Excerpt provided:
▼▼▼
NEW ANALYSIS: Achieving global economies of scale for LTE remains a challenge, reports Joss Gillet of GSMA Intelligence.
The mobile industry has made good progress in ensuring LTE spectrum harmonisation on a regional basis. However, it has only recently started tackling the challenge of developing an LTE smartphone that works worldwide. Such a device would improve economies of scale for both device manufacturers and operators, while nurturing global LTE roaming and triggering the faster adoption of LTE services.
There are currently close to 200 commercial LTE networks operating worldwide, running on 12 different FDD/TDD frequency bands. About 30% of global LTE deployments are supported by the 1800 MHz band, while the 2600 MHz band makes up a quarter of deployments and the digital dividend bands a further 21%. But the dominance of these existing LTE bands is likely to lessen in the medium to long term as more countries allocate LTE spectrum and additional bands are introduced.
In Europe, LTE spectrum has been harmonised around the 800 MHz, 1800 MHz and 2600 MHz bands. Meanwhile, many markets in Asia and Latin America are adopting the APT700 band plan, and other operators – notably across the Americas – are considering the use of AWS 1700 MHz/2100 MHz band for roaming purposes. These are the key bands that are core to a ‘world’ LTE smartphone today, along with 2100 MHz and 2300 MHz/2500 MHz for TDD.
Nevertheless, handset manufacturers’ choices as to which LTE bands they support have typically been driven by market demand at the domestic or regional level, with LTE smartphones designed to support operators’ immediate spectrum requirements. Samsung chose to support six LTE frequency bands on the Galaxy S4, compared to five for recent devices produced by Apple, Nokia and Huawei.
One large Asian handset manufacturer recently told us that supporting multiple LTE bands is likely to remain a compromise between cost and demand, as defined by the operators’ requirements. The manufacturer went on to say that at present, China Mobile is the operator that requires its OEM partners to support the most complex LTE band portfolio in a single device, with up to 13 bands.
The LTE specifications set by 3GPP, the telecoms standardisation body, reflect the fact that the technology can be deployed in any of the 44 licensed bands worldwide, a consequence of a general trend towards ‘technology-neutral’ licensing. It is unlikely that an operator would require a handset vendor to support all 44 bands in a single device, but developing a smartphone capable of supporting the core LTE bands would effectively create a ‘world’ LTE smartphone.
With the recent introduction of its RF360 front-end solution, Qualcomm has potentially opened the door for a ‘world’ LTE smartphone that fully enables global LTE roaming. The chipset vendor explained recently that the new technology is capable of supporting 700 MHz to 2700 MHz LTE bands worldwide in a single device, and could generate economies of scale in “the same way that quad-band did for GSM and penta-band did for 3G”.
▲▲▲
Work instructions:
Answer these questions using the LTE analysis above:
(a) About how many commercial LTE networks operate worldwide, and on how many FDD/TDD frequency bands do they run?
(b) How many LTE frequency bands did Samsung choose to support on the Galaxy S4?
(c) What range of LTE bands can Qualcomm's RF360 front-end solution support in a single device?
The material placed after this text comes from a separate, unrelated source.

Data section:
▼▼▼
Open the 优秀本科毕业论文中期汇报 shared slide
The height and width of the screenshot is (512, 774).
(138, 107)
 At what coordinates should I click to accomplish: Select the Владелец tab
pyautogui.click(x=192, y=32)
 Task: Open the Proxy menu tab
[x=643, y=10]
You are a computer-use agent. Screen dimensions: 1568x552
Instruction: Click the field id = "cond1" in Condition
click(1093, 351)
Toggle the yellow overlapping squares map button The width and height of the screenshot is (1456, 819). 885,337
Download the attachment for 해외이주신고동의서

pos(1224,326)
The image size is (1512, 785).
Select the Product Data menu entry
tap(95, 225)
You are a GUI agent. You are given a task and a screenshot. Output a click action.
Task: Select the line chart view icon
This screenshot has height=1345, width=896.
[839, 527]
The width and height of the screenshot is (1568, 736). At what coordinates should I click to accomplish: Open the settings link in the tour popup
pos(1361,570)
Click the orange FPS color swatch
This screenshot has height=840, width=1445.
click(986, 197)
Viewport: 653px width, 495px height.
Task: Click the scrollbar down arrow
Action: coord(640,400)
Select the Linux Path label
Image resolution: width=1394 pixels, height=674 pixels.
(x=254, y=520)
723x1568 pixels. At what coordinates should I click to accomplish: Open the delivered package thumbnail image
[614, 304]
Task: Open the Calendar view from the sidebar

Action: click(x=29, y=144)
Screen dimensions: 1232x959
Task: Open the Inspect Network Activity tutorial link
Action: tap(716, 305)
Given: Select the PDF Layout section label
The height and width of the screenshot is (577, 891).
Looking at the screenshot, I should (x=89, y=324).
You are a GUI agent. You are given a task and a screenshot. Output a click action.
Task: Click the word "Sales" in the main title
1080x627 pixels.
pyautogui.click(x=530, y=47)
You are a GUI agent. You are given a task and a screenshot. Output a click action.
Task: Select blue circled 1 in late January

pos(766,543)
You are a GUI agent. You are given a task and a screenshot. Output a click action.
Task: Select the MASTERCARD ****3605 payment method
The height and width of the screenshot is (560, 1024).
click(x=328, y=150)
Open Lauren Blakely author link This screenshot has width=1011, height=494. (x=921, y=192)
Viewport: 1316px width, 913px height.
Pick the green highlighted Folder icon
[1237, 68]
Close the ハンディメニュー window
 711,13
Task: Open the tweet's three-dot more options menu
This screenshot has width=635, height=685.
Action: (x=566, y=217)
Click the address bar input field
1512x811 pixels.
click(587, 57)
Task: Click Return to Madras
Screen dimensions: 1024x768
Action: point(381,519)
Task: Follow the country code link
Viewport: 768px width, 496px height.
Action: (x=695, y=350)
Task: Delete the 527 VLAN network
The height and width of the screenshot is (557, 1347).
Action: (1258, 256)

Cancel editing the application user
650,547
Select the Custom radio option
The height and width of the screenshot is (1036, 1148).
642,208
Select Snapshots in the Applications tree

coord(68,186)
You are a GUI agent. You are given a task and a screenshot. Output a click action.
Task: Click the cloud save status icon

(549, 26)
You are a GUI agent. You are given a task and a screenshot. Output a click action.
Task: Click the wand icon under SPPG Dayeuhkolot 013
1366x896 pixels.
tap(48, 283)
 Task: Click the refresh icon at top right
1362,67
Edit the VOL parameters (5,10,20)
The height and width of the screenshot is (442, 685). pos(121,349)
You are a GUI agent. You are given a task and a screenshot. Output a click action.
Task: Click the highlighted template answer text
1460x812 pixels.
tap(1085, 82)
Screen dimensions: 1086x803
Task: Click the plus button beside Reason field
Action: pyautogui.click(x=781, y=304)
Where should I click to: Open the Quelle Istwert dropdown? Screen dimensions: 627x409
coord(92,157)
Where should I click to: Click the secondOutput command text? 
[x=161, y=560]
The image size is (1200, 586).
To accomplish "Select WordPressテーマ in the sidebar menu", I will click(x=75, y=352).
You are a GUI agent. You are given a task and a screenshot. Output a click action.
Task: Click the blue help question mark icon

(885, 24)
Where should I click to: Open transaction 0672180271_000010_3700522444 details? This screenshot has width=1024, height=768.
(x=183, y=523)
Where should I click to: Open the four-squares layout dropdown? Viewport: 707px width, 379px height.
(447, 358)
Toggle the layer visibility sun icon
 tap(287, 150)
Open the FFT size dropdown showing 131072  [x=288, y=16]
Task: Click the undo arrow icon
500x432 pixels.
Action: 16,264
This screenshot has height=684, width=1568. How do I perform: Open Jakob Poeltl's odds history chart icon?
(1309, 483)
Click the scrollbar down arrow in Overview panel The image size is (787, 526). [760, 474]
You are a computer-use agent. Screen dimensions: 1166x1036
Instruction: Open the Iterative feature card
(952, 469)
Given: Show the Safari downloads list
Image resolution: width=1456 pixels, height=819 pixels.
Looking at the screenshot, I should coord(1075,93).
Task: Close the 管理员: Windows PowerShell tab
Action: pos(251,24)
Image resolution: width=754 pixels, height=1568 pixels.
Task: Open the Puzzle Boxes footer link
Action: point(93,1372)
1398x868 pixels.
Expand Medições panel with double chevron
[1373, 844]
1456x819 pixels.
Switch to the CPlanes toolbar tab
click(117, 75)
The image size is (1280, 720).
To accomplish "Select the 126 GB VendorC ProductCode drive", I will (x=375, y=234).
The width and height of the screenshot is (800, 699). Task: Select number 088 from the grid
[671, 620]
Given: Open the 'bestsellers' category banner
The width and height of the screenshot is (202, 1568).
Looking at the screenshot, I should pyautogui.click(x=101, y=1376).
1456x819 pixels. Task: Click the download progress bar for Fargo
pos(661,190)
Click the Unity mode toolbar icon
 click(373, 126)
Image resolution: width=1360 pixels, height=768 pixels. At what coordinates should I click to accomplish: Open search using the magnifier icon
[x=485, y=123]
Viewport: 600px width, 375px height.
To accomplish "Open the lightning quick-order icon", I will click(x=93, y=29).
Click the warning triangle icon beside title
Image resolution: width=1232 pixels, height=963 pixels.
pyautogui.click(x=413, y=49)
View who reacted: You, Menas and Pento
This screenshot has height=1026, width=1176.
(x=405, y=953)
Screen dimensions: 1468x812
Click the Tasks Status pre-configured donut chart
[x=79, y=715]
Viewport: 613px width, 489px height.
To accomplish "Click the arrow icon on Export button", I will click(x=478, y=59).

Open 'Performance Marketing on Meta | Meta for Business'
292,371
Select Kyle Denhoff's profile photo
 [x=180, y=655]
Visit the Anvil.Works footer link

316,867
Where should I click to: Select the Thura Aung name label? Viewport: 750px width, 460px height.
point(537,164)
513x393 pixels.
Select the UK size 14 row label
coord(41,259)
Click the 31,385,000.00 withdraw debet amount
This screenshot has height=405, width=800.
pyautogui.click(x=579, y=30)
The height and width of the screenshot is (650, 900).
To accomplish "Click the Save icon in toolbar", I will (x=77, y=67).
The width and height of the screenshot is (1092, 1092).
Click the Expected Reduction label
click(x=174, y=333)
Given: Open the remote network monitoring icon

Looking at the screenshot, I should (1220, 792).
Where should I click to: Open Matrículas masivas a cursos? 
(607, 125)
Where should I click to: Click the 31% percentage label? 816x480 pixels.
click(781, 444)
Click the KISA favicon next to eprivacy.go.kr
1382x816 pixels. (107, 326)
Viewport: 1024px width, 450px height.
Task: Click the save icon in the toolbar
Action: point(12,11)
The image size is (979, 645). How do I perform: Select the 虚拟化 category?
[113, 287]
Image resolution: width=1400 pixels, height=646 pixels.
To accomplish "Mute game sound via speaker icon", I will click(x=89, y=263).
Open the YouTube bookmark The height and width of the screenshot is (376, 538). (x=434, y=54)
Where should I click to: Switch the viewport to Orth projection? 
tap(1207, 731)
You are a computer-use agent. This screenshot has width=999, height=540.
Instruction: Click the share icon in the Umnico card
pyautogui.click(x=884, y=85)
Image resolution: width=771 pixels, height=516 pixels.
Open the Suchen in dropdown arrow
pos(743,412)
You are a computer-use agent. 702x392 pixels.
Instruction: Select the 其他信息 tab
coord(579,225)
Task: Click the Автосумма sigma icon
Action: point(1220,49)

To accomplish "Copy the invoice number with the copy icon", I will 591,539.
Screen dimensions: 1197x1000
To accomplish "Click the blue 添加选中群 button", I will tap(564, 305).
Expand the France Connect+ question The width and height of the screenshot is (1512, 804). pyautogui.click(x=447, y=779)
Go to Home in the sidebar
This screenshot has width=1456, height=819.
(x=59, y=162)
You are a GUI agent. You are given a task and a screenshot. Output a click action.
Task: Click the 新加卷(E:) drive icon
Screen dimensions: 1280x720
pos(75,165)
▲▲▲
Task answer:
(a) Close to 200 commercial LTE networks, running on 12 different FDD/TDD frequency bands.
(b) Six LTE frequency bands.
(c) LTE bands from 700 MHz to 2700 MHz.